FAO cobra nova revolução verde para alimentação global

A Revolução Verde da década de 1960 salvou quase 1 bilhão de pessoas da pobreza e produziu uma quantidade de alimentos suficiente para sustentar a duplicação da população global para 6 bilhões de pessoas até o ano de 2000. Com as safras de alta produtividade, as técnicas de irrigação e o uso generalizado de agroquímicos, os agricultores do mundo em desenvolvimento elevaram a produção de 800 milhões de toneladas para mais de 2,2 bilhões de toneladas naquela época.

AE, Agência Estado

13 de junho de 2011 | 19h33

Contudo, com o crescimento da produtividade agora desacelerando e a população mundial propensa a atingir 9 bilhões nos próximos 40 anos, especialistas da Organização das Nações Unidas para Agricultura e Alimentação (FAO, na sigla em inglês) cobram uma revolução nova e ainda mais verde.

Uma nova iniciativa da FAO, divulgada hoje, argumenta que décadas de agricultura intensiva saquearam os recursos naturais do mundo, causando a degradação de terras, minando o abastecimento de água e contribuindo enormemente para a mudança climática. "O atual paradigma de produção agrícola intensiva não é capaz de vencer os desafios do novo milênio", informou a organização em seu relatório intitulado "Save and Grow".

Soma-se aos desafios o fato de que a quantidade de áreas disponíveis para cultivo é limitada, enquanto a demanda - impulsionada por um crescente apetite por carnes e pelo desvio de safras para produção de biocombustíveis - cresce exponencialmente.

A entidade prevê que, até 2020, os países industrializados podem usar anualmente 150 quilos de milho por cabeça na forma de etanol, um aumento similar à taxa de cereais destinados à alimentação nos países em desenvolvimento. Em vez disso, o relatório exige uma nova abordagem que reduzirá a contribuição da agricultura à mudança climática, capacitando os 2,5 bilhões de pequenos produtores por meio de métodos de cultivo mais sustentáveis. Atualmente, o setor emite quase um terço dos gases do efeito estufa no mundo.

Quase US$ 209 bilhões por ano precisarão ser aplicados na agricultura, incluindo a melhoria do acesso à alta produtividade e às variedades de sementes transgênicas, o aperfeiçoamento do uso de fertilizantes naturais, a redução da dependência de pesticidas e o uso mais eficiente da água, estima a FAO.

"Para crescer, a agricultura precisa aprender a economizar", afirmou o diretor-geral da organização, Jacques Diouf.

O relatório surge antes de ministros de Agricultura do G-20 (grupo das 20 maiores economias do mundo) se reunirem na próxima semana para discutir modos de combater a insegurança alimentar.
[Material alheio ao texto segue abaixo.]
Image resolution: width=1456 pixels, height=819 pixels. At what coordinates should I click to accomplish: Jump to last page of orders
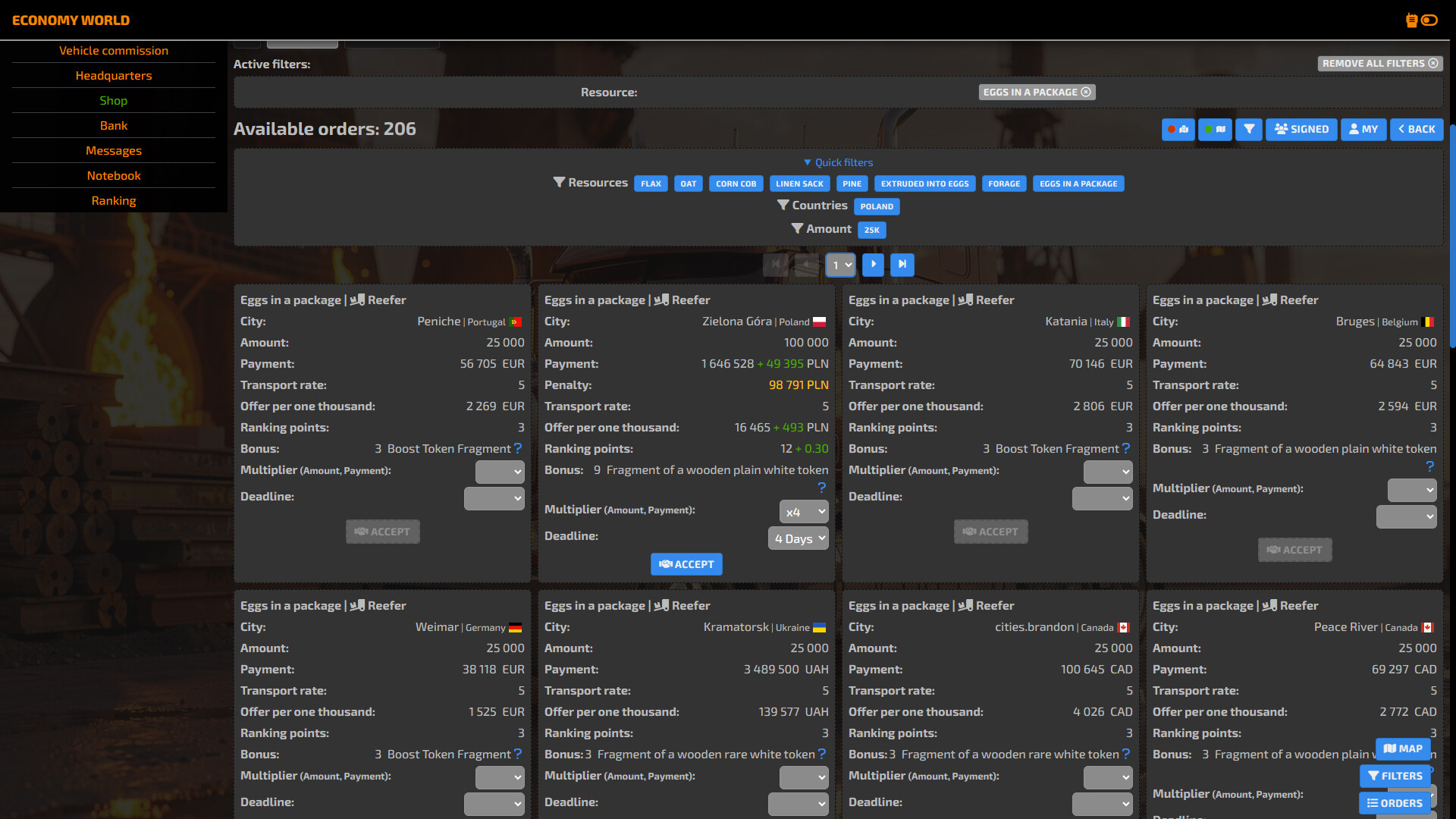[x=902, y=265]
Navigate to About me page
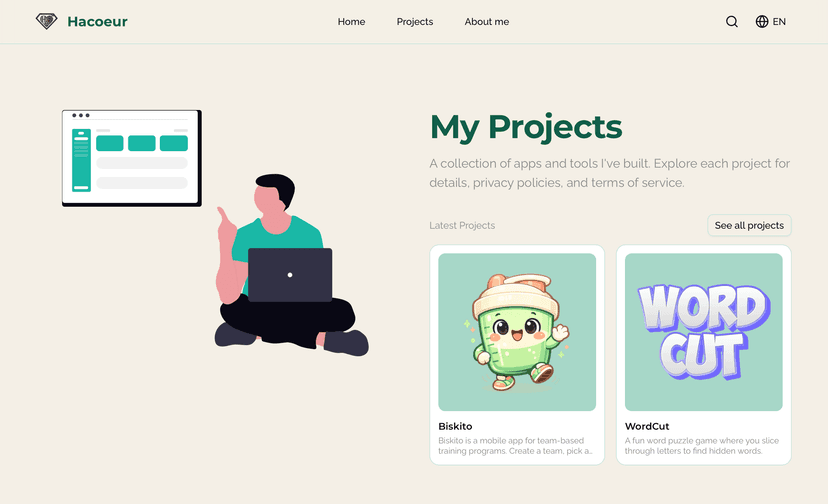 pos(486,22)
Entre as propostas, estão a criação de um sistema de previsão coordenada para as culturas e uma maior transparência nos mercados de commodities.
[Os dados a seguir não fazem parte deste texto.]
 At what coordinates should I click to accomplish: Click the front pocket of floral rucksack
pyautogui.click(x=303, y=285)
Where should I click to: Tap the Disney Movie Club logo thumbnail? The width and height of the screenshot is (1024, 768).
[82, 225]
"Seja qual for o investimento e por mais que seja feito, deve ser canalizado para novos produtos e para intensificação da produção em terras existentes", disse Amit Roy, presidente e executivo-chefe do Conselho Internacional de Desenvolvimento de Fertilizantes.

Segundo Roy, os produtores no mundo em desenvolvimento precisam ter maior acesso à melhor tecnologia, se quiserem elevar a produtividade sem expandirem as terras em cultivo. "Eles estão usando tecnologia velha em um mundo que mudou", afirmou ele.

A Revolução Verde de meio século atrás ajudou os agricultores a explorar os recursos naturais para criar mais com menos. A nova revolução agora deve nos ensinar a economizar o que temos que preservar para o futuro. As informações são da Dow Jones.